The line containing "Task: Delete the selected" and every line after it through the end of the records: return those exactly, and nothing more.

Saved data entries
--------------------------------------------------
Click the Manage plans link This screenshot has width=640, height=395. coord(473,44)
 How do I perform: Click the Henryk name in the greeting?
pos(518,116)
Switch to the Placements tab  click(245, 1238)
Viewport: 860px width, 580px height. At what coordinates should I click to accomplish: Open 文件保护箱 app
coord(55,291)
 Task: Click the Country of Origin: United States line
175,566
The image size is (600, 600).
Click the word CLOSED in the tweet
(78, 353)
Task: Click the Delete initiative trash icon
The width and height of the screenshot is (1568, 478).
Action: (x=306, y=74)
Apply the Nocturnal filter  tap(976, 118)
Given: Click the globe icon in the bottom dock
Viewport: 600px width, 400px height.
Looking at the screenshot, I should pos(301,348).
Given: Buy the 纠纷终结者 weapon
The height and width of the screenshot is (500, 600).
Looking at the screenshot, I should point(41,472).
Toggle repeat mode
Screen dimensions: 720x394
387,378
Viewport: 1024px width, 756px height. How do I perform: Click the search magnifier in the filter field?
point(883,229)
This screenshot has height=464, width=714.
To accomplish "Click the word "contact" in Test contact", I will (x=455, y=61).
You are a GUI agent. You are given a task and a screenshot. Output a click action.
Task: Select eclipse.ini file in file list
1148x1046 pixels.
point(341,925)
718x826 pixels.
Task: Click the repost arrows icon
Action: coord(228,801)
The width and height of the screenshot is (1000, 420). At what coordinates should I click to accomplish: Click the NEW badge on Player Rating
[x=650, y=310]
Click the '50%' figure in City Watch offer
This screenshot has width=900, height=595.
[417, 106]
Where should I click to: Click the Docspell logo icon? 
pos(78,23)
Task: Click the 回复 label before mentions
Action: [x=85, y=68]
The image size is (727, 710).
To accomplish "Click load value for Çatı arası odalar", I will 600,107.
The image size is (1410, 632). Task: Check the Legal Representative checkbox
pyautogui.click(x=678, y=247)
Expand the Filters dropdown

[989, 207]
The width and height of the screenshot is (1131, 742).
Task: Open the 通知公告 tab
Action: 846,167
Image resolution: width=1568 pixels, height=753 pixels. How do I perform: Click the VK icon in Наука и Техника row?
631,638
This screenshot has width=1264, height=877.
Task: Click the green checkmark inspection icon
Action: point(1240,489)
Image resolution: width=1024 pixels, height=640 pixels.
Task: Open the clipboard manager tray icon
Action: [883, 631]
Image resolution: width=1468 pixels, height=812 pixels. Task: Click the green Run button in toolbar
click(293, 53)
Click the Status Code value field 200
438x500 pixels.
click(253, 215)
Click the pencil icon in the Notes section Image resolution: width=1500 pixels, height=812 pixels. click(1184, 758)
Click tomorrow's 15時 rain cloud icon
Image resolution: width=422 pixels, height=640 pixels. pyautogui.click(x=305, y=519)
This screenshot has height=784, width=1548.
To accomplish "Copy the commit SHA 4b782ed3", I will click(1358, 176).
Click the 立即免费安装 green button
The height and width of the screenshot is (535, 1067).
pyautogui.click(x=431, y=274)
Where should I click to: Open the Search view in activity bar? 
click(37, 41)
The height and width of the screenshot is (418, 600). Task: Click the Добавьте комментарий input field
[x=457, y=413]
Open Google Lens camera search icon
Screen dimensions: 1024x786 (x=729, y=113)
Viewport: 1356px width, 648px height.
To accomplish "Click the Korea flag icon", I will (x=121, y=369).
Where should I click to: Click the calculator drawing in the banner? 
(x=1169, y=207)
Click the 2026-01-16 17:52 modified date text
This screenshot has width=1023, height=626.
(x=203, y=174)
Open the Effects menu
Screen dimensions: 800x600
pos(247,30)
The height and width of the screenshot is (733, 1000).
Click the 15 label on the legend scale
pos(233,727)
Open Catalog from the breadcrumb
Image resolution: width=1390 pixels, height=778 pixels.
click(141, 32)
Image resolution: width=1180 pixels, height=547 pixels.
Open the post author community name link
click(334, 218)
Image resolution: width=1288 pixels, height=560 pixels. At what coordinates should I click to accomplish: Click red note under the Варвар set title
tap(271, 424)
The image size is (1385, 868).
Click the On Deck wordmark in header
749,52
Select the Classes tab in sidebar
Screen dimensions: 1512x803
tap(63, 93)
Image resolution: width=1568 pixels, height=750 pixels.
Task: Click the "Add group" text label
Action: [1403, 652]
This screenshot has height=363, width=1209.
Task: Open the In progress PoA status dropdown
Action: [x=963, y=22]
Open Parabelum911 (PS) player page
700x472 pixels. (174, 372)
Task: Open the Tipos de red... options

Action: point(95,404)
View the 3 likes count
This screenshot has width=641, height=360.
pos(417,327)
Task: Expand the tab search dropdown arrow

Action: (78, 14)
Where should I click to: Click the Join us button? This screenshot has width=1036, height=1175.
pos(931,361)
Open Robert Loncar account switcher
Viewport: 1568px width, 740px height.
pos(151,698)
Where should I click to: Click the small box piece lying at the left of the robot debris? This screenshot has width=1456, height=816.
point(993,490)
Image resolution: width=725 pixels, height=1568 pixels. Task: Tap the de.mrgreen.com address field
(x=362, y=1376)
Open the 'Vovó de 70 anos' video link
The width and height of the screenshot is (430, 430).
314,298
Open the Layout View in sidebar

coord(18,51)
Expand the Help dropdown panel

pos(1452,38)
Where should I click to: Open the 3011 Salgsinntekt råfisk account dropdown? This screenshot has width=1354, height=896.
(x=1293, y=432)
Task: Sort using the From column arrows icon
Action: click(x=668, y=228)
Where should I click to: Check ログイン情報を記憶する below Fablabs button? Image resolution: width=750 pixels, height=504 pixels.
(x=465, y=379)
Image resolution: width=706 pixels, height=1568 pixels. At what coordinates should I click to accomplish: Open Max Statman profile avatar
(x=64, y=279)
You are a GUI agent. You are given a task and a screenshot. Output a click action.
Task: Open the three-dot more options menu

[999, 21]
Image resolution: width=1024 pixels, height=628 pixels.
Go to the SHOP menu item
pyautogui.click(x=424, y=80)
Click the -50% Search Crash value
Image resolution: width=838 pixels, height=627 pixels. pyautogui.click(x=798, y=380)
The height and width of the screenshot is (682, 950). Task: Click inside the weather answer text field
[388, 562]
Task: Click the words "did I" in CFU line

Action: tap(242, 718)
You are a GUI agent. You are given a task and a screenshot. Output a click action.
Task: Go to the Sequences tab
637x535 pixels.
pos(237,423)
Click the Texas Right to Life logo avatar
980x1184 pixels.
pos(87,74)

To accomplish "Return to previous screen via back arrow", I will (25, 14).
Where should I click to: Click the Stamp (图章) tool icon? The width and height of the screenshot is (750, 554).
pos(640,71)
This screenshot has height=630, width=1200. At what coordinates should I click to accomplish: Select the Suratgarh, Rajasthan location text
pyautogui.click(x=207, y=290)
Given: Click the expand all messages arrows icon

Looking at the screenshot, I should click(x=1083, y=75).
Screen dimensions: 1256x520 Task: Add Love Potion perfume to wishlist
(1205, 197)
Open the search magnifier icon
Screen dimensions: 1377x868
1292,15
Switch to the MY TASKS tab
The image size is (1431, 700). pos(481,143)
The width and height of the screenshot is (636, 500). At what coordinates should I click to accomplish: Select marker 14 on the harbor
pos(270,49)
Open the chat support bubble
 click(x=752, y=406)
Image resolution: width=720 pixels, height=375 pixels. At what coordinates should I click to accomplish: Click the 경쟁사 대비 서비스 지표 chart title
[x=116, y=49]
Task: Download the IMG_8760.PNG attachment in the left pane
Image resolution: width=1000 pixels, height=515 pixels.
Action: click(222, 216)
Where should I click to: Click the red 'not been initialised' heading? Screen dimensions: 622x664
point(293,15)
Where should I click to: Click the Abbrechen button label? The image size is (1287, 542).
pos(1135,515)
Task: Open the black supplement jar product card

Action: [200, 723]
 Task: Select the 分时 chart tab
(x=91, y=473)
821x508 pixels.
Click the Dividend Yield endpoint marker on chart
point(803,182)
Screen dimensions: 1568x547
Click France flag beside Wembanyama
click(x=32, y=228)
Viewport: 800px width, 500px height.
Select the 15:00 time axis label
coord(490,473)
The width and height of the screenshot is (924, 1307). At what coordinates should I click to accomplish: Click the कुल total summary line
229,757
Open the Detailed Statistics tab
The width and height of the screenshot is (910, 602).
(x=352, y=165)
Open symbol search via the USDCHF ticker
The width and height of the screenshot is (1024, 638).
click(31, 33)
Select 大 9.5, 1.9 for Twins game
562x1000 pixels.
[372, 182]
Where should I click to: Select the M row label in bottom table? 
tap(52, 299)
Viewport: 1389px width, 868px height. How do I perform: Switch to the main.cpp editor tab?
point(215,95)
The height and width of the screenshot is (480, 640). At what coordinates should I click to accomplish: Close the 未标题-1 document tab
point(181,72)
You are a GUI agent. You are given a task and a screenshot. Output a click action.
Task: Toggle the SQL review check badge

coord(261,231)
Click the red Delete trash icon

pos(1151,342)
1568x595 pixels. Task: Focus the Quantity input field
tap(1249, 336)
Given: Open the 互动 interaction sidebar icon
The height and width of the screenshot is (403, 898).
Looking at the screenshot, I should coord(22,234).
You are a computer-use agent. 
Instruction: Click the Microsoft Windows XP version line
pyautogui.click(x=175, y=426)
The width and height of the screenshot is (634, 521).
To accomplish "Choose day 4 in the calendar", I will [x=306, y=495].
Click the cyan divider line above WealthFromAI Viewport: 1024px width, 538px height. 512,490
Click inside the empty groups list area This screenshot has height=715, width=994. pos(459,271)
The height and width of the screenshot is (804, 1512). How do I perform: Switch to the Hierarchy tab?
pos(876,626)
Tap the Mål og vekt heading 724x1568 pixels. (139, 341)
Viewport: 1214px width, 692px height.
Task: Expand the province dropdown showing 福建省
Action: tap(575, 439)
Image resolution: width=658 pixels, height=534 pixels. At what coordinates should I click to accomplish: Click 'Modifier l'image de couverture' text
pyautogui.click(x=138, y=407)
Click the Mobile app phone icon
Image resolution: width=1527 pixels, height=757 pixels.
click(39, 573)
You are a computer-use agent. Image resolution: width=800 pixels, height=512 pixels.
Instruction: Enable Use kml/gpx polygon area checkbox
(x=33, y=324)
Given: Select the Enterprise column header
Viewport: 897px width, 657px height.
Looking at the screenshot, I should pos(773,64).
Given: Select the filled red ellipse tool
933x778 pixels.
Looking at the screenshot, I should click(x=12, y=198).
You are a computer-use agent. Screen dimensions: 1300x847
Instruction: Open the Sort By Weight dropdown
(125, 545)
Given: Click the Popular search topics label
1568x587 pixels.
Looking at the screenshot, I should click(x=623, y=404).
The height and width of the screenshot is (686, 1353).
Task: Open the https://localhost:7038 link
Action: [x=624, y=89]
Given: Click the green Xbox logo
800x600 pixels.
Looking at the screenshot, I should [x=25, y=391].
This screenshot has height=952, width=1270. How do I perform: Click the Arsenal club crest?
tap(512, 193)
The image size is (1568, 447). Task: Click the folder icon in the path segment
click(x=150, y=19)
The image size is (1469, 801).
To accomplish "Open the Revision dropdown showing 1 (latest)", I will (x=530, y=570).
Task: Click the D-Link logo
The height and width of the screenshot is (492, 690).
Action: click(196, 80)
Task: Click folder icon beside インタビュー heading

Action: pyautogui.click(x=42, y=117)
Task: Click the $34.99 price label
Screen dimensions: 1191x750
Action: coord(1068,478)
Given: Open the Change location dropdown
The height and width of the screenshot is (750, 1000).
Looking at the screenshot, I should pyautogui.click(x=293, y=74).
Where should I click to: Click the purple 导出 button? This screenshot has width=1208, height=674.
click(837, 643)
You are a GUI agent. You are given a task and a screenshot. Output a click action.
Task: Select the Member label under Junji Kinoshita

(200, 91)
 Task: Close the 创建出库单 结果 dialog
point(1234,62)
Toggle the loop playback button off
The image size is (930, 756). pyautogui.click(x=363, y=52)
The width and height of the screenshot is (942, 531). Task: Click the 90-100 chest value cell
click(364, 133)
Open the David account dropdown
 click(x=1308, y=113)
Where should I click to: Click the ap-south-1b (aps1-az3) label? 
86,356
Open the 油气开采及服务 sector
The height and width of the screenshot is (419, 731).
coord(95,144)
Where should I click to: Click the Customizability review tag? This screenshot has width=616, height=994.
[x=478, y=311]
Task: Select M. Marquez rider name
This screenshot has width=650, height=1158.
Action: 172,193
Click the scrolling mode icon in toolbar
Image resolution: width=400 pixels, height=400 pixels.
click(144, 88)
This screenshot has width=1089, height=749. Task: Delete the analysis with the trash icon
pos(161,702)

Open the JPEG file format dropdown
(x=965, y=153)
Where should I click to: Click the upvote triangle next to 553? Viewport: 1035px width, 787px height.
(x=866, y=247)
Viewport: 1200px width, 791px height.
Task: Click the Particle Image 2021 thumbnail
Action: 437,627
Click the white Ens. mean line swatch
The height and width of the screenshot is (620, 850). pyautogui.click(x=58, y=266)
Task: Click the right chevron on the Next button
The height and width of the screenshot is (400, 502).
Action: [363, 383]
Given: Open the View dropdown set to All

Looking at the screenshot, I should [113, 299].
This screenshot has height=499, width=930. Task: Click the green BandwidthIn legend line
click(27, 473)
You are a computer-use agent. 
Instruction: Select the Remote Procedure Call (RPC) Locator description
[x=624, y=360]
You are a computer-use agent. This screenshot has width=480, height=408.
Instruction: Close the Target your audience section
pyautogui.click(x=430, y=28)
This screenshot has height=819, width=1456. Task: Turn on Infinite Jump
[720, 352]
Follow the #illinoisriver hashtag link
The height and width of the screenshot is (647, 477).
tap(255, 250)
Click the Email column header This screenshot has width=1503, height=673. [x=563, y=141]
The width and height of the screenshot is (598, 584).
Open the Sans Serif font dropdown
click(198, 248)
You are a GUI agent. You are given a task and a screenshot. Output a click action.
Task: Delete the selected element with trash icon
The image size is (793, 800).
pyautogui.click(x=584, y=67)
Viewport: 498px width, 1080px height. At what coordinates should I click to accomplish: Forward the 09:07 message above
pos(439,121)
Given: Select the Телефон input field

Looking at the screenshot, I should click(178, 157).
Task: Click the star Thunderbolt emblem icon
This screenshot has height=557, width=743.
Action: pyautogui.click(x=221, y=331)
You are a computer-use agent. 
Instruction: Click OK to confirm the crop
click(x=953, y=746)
--------------------------------------------------
> EXERCISE SOLUTION:
Task: Delete the selected element with trash icon
The image size is (793, 800).
pyautogui.click(x=584, y=67)
Viewport: 498px width, 1080px height. At what coordinates should I click to accomplish: Forward the 09:07 message above
pos(439,121)
Given: Select the Телефон input field

Looking at the screenshot, I should click(178, 157).
Task: Click the star Thunderbolt emblem icon
This screenshot has height=557, width=743.
Action: pyautogui.click(x=221, y=331)
You are a computer-use agent. 
Instruction: Click OK to confirm the crop
click(x=953, y=746)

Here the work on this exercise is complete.